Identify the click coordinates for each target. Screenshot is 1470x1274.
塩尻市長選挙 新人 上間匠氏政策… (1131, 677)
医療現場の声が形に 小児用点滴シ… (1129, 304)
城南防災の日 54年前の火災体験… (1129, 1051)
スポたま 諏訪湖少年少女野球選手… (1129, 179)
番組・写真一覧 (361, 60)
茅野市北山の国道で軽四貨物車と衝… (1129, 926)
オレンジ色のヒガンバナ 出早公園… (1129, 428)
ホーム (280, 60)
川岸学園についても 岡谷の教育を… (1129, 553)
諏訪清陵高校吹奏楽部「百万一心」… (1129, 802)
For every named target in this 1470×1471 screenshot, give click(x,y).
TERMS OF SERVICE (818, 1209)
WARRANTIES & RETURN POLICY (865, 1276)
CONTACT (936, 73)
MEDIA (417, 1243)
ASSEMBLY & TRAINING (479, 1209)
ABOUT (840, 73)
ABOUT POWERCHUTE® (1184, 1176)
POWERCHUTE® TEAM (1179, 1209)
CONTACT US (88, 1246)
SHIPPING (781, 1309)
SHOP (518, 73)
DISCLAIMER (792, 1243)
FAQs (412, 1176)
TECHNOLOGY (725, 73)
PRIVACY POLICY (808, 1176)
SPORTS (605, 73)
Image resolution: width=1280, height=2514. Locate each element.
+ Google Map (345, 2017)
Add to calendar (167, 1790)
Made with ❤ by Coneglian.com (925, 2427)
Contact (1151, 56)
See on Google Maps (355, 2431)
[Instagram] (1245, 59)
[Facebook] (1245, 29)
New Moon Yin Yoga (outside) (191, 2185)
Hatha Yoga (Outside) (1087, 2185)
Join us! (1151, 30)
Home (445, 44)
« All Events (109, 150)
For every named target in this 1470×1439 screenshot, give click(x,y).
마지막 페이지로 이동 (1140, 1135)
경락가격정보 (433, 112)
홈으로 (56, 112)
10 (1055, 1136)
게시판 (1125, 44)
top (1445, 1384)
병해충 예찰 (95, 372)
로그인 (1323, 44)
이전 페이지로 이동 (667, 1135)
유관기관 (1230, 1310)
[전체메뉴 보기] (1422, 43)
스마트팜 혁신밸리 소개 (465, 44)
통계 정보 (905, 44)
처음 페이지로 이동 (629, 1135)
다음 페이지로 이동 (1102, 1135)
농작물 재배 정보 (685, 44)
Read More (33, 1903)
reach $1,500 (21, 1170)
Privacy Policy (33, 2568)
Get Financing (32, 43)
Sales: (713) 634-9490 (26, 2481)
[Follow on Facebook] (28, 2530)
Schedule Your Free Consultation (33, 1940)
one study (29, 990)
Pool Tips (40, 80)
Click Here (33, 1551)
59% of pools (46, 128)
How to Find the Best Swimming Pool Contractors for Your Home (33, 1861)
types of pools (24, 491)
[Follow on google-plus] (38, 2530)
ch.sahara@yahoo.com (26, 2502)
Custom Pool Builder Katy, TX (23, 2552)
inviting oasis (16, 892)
•••••
EXERCISE AIM | Report back each line of the entries that holds the string "target".

WRITTEN SOLUTION |
Identify the click coordinates for each target. Screenshot is 1470x1274.
For every named target in this 1470×1471 screenshot, give click(x,y).
For every named target in this 1470×1439 screenshot, give click(x,y).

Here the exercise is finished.